─── Dataset content ───

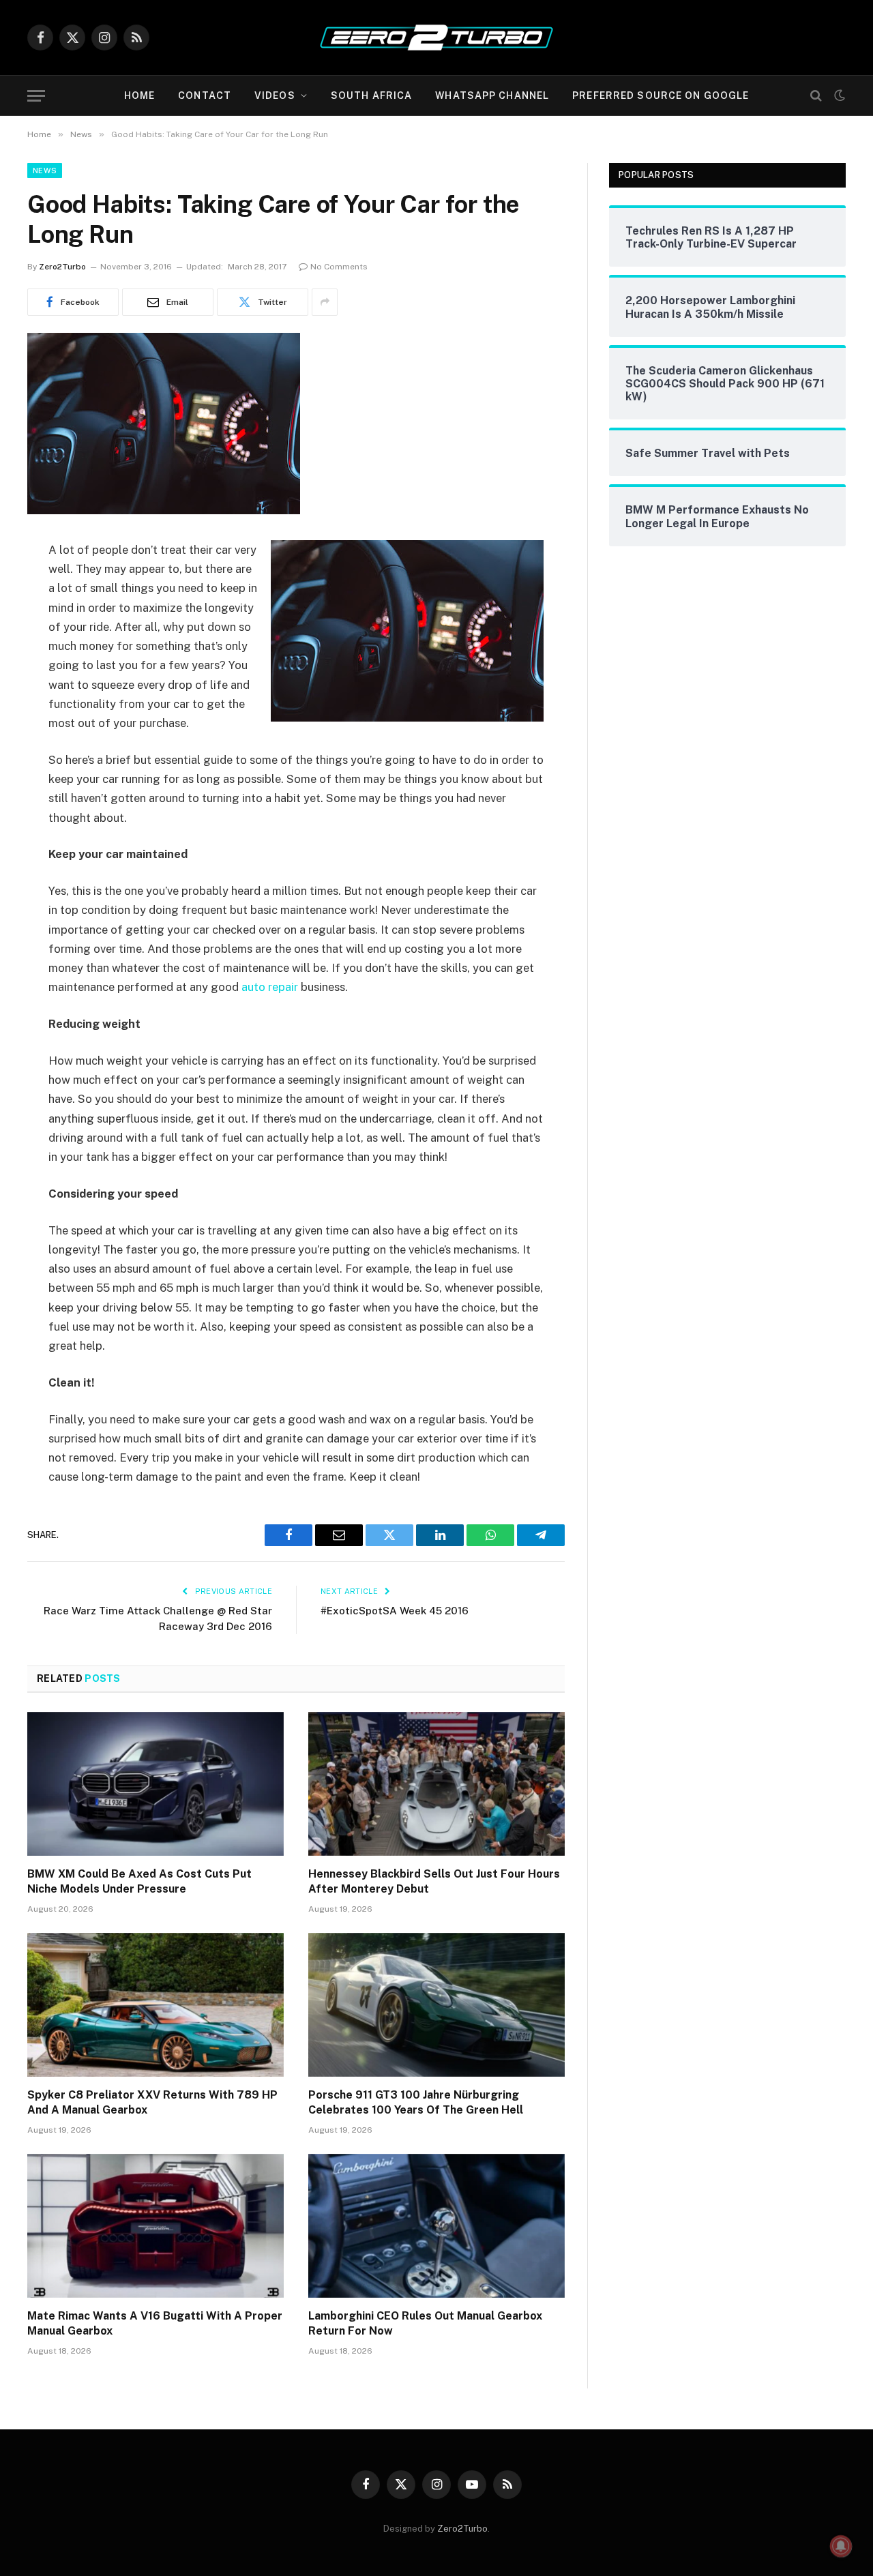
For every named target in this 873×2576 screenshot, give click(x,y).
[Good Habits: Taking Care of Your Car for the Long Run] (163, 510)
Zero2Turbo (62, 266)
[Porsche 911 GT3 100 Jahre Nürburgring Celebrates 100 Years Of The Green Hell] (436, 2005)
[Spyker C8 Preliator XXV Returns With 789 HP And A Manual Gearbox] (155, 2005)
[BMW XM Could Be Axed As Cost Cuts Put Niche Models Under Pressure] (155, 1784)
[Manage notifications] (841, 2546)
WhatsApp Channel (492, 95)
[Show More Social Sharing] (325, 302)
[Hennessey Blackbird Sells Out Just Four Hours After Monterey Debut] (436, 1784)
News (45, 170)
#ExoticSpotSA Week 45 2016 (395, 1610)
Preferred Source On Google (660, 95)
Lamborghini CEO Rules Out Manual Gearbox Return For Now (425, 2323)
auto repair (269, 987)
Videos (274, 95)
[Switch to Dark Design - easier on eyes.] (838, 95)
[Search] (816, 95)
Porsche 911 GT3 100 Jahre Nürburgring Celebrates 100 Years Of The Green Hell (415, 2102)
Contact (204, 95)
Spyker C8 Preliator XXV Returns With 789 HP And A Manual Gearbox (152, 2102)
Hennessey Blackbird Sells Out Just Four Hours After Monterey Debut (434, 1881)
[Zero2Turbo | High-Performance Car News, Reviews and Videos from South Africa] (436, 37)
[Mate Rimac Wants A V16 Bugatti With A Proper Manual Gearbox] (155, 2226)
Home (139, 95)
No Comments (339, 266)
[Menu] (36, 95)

───

**Description of the task**
Return each line of the entries that holds the string "Green".

**Answer space**
[Porsche 911 GT3 100 Jahre Nürburgring Celebrates 100 Years Of The Green Hell] (436, 2005)
Porsche 911 GT3 100 Jahre Nürburgring Celebrates 100 Years Of The Green Hell (415, 2102)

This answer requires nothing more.